_TASK ITEM_. Beginning at the line that mentions "Given: Click the", retype the rest of the records below exactly. Pictures are not part of the copy.

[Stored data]
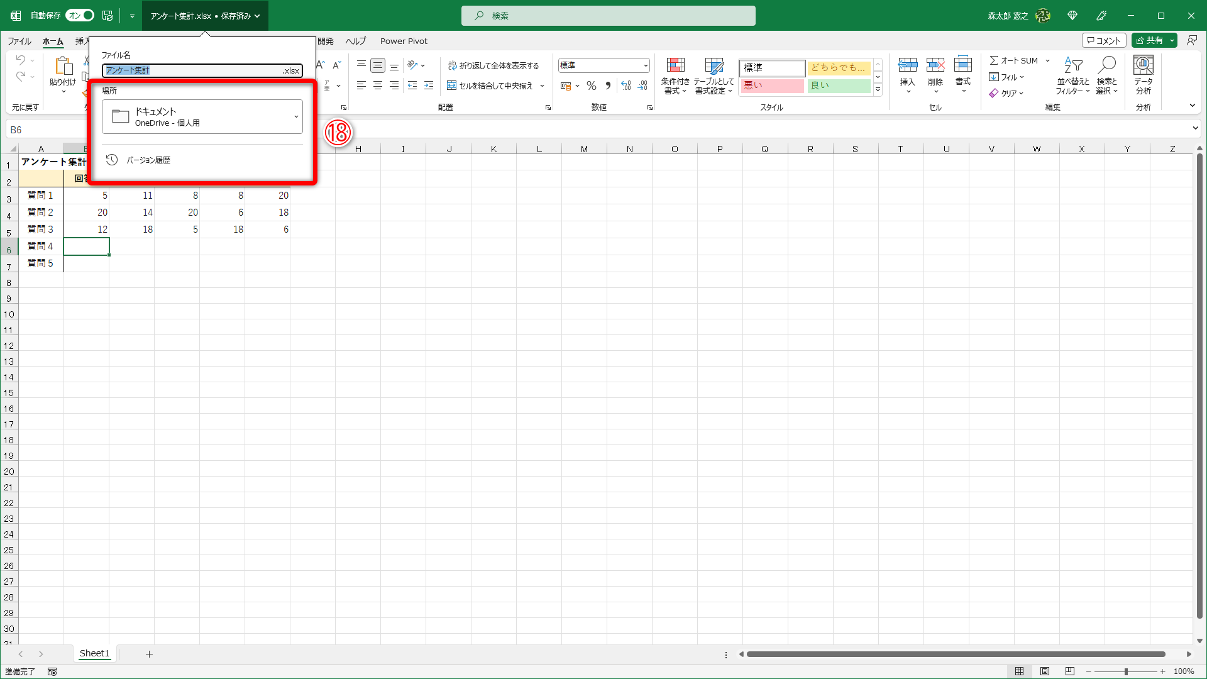The image size is (1207, 679).
Task: Click the Sort and Filter icon
Action: pos(1072,65)
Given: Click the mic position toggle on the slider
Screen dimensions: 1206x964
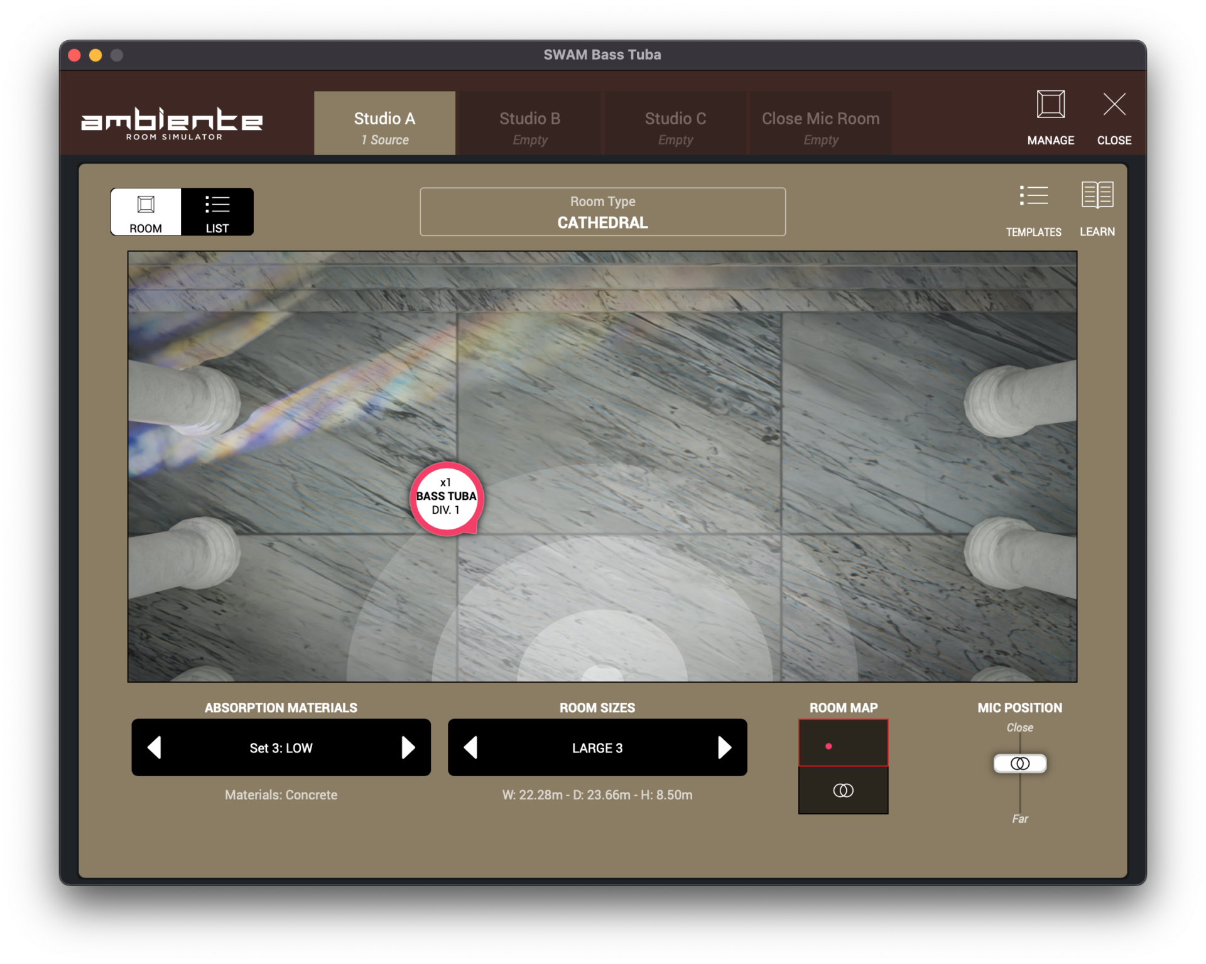Looking at the screenshot, I should point(1019,764).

_THE COMPLETED TASK_.
Given: Click the mic position toggle on the slider
Screen dimensions: 1206x964
Looking at the screenshot, I should point(1019,764).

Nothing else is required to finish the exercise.